USDE has now joined the FBI in saying the virus likely spread via a mishap at a Chinese laboratory, reported Wall Street Journal (WSJ). The department's conclusion is the result of new intelligence and is significant because the agency has considerable scientific expertise and oversees a network of US national laboratories, some of which conduct advanced biological research.

The department's insights come from its network of national laboratories, some of which conduct biological research, rather than more traditional forms of intelligence like spy networks or communication intercepts.

The novel coronavirus first circulated in Wuhan city, not later than November 2019, according to the US 2021 intelligence report. The pandemic's origin has been the subject of vigorous debate among academics, intelligence experts and lawmakers, according to a report in WSJ.

From its origin there, the SARS-CoV-2 virus rapidly spread to other locations outside Wuhan in late 2019 and then to the rest of the world, killing nearly 70 lakh people. A World Health Organisation (WHO) team of experts who visited Wuhan in 2021 amid the raging controversy over the lab leak theory, which China vehemently denied, stated in its report that the leak from the Wuhan bio-lab was the "least likely hypothesis".

But WHO Director-General Dr. Tedros Adhanom Ghebreyesus, who received the report, said the Wuhan lab leak allegation required further probe. "As far as the WHO is concerned, all hypotheses remain on the table," PTI quoted Ghebreyesus as saying.

Even after around 3 years since Covid-19 was first detected in Wuhan, the question of how and from where the virus first emerged remains a mystery. It is suspected that the coronavirus may have escaped, accidentally or otherwise, from a laboratory in the central Chinese city of Wuhan where the virus was first recorded.
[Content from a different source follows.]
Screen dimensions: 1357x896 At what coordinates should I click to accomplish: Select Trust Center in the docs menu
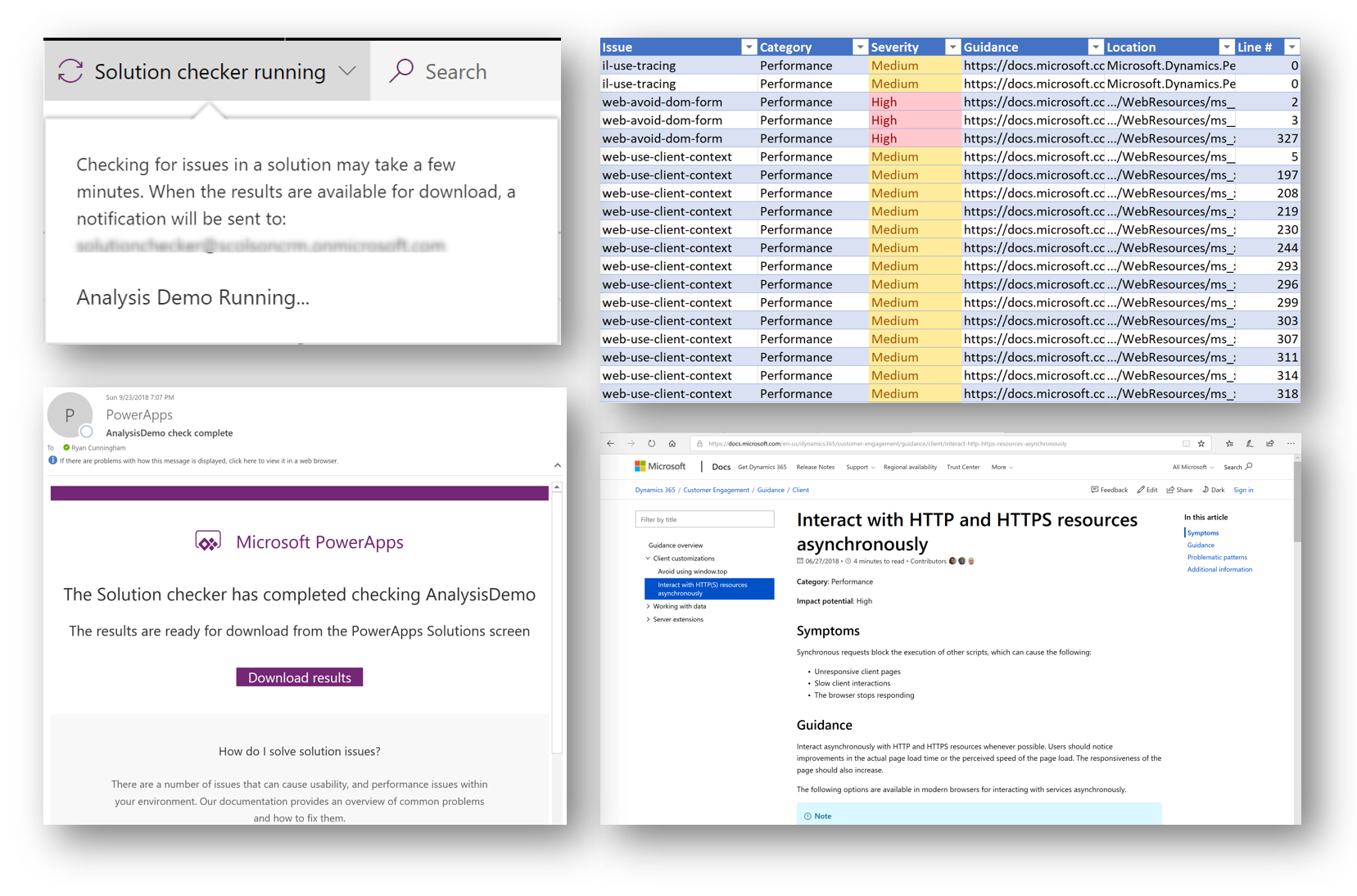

The Wuhan Institute of Virology (WIV) has been studying coronaviruses in bats for over a decade.

The USDE assessment further adds to the divide in the US government over whether the Covid-19 pandemic began in China in 2019 as the result of a lab leak or whether it emerged naturally. The various intelligence agencies have been split on the matter for years.

In 2021, the intelligence community declassified a report that showed four agencies in the intelligence community had assessed with low confidence that the virus likely jumped from animals to humans naturally in the wild, while one assessed with moderate confidence that the pandemic was the result of a laboratory accident, the CNN report said. A USDE spokesperson in a statement to CNN said, "The Department of Energy continues to support the thorough, careful and objective work of our intelligence professionals in investigating the origins of COVID-19, as the President directed."

USDE's Office of Intelligence and Counterintelligence is one of the 18 government agencies that make up the intelligence community, which is under the umbrella of the Office of the Director of National Intelligence, which declined to comment on the issue.

The controversial lab leak theory first emerged early on in the pandemic and was promoted by then US President Donald Trump. China has rejected the claim that the virus may have escaped from a laboratory, calling it a 'smear' and suggesting the coronavirus may have entered the country
in food shipments from another country. Given the massive human toll of the pandemic, most scientists think understanding how and where the virus originated is crucial to prevent it from happening again.

However, China has again rejected new US reports saying the origin-tracing of the pandemic "is about science and should not be politicised." Its Foreign Ministry spokesperson Mao Ning said the international experts have considered the theory that the pandemic might have leaked from a Chinese laboratory as "extremely unlikely".